## TASK TO COMPLETE
Each entry below must appear in the output exactly as written.

=== Begin Enclosure ===

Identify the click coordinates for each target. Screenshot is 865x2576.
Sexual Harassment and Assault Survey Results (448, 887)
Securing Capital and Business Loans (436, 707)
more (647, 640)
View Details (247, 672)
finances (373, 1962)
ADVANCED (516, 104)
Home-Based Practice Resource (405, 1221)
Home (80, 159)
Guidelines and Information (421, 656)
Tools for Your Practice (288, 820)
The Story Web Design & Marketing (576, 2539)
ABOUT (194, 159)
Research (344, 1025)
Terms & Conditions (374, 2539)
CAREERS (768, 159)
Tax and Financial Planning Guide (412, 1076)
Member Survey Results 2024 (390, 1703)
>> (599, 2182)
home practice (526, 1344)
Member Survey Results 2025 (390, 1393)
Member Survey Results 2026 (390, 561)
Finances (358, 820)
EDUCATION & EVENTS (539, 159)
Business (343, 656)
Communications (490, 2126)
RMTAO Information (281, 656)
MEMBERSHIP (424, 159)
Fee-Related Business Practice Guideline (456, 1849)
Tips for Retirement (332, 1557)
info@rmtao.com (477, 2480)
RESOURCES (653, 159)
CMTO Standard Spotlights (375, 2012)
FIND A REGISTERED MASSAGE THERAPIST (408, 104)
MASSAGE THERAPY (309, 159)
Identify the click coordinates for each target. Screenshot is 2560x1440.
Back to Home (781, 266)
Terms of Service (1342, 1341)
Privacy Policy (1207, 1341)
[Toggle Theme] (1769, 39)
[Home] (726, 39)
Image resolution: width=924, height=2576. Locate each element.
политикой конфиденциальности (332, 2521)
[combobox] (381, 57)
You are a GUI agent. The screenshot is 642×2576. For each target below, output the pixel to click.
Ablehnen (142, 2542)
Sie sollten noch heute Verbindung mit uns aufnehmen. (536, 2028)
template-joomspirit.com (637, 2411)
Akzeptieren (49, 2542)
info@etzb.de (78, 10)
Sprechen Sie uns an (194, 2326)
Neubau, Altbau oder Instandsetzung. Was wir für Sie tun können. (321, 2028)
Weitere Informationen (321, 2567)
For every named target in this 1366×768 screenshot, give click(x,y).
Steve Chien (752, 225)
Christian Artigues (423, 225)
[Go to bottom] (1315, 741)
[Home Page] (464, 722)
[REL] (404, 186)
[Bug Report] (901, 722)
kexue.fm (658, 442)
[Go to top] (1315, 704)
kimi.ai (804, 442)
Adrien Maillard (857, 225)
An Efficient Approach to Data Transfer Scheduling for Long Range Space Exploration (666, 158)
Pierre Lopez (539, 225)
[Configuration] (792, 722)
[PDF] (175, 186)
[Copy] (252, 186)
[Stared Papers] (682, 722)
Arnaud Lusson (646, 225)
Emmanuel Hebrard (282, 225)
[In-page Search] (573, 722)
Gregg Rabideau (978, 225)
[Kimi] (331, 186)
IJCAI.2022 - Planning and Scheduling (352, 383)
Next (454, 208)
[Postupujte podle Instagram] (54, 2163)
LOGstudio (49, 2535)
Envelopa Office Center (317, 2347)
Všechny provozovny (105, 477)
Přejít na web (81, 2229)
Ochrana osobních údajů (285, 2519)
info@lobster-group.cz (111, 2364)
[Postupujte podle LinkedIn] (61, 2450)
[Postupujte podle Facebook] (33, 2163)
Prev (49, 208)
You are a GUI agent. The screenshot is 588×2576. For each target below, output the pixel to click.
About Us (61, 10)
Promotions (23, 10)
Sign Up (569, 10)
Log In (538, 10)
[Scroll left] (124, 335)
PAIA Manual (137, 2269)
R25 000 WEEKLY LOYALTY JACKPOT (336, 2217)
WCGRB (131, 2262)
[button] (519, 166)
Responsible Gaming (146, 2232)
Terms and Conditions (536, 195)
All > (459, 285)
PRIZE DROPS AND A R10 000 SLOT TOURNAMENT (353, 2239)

=== End Enclosure ===

## WRITTEN RESPONSE
Identify the click coordinates for each target. Screenshot is 865x2576.
Sexual Harassment and Assault Survey Results (448, 887)
Securing Capital and Business Loans (436, 707)
more (647, 640)
View Details (247, 672)
finances (373, 1962)
ADVANCED (516, 104)
Home-Based Practice Resource (405, 1221)
Home (80, 159)
Guidelines and Information (421, 656)
Tools for Your Practice (288, 820)
The Story Web Design & Marketing (576, 2539)
ABOUT (194, 159)
Research (344, 1025)
Terms & Conditions (374, 2539)
CAREERS (768, 159)
Tax and Financial Planning Guide (412, 1076)
Member Survey Results 2024 (390, 1703)
>> (599, 2182)
home practice (526, 1344)
Member Survey Results 2025 (390, 1393)
Member Survey Results 2026 (390, 561)
Finances (358, 820)
EDUCATION & EVENTS (539, 159)
Business (343, 656)
Communications (490, 2126)
RMTAO Information (281, 656)
MEMBERSHIP (424, 159)
Fee-Related Business Practice Guideline (456, 1849)
Tips for Retirement (332, 1557)
info@rmtao.com (477, 2480)
RESOURCES (653, 159)
CMTO Standard Spotlights (375, 2012)
FIND A REGISTERED MASSAGE THERAPIST (408, 104)
MASSAGE THERAPY (309, 159)
Identify the click coordinates for each target. Screenshot is 2560x1440.
Back to Home (781, 266)
Terms of Service (1342, 1341)
Privacy Policy (1207, 1341)
[Toggle Theme] (1769, 39)
[Home] (726, 39)
Image resolution: width=924, height=2576. Locate each element.
политикой конфиденциальности (332, 2521)
[combobox] (381, 57)
You are a GUI agent. The screenshot is 642×2576. For each target below, output the pixel to click.
Ablehnen (142, 2542)
Sie sollten noch heute Verbindung mit uns aufnehmen. (536, 2028)
template-joomspirit.com (637, 2411)
Akzeptieren (49, 2542)
info@etzb.de (78, 10)
Sprechen Sie uns an (194, 2326)
Neubau, Altbau oder Instandsetzung. Was wir für Sie tun können. (321, 2028)
Weitere Informationen (321, 2567)
For every named target in this 1366×768 screenshot, give click(x,y).
Steve Chien (752, 225)
Christian Artigues (423, 225)
[Go to bottom] (1315, 741)
[Home Page] (464, 722)
[REL] (404, 186)
[Bug Report] (901, 722)
kexue.fm (658, 442)
[Go to top] (1315, 704)
kimi.ai (804, 442)
Adrien Maillard (857, 225)
An Efficient Approach to Data Transfer Scheduling for Long Range Space Exploration (666, 158)
Pierre Lopez (539, 225)
[Configuration] (792, 722)
[PDF] (175, 186)
[Copy] (252, 186)
[Stared Papers] (682, 722)
Arnaud Lusson (646, 225)
Emmanuel Hebrard (282, 225)
[In-page Search] (573, 722)
Gregg Rabideau (978, 225)
[Kimi] (331, 186)
IJCAI.2022 - Planning and Scheduling (352, 383)
Next (454, 208)
[Postupujte podle Instagram] (54, 2163)
LOGstudio (49, 2535)
Envelopa Office Center (317, 2347)
Všechny provozovny (105, 477)
Přejít na web (81, 2229)
Ochrana osobních údajů (285, 2519)
info@lobster-group.cz (111, 2364)
[Postupujte podle LinkedIn] (61, 2450)
[Postupujte podle Facebook] (33, 2163)
Prev (49, 208)
You are a GUI agent. The screenshot is 588×2576. For each target below, output the pixel to click.
About Us (61, 10)
Promotions (23, 10)
Sign Up (569, 10)
Log In (538, 10)
[Scroll left] (124, 335)
PAIA Manual (137, 2269)
R25 000 WEEKLY LOYALTY JACKPOT (336, 2217)
WCGRB (131, 2262)
[button] (519, 166)
Responsible Gaming (146, 2232)
Terms and Conditions (536, 195)
All > (459, 285)
PRIZE DROPS AND A R10 000 SLOT TOURNAMENT (353, 2239)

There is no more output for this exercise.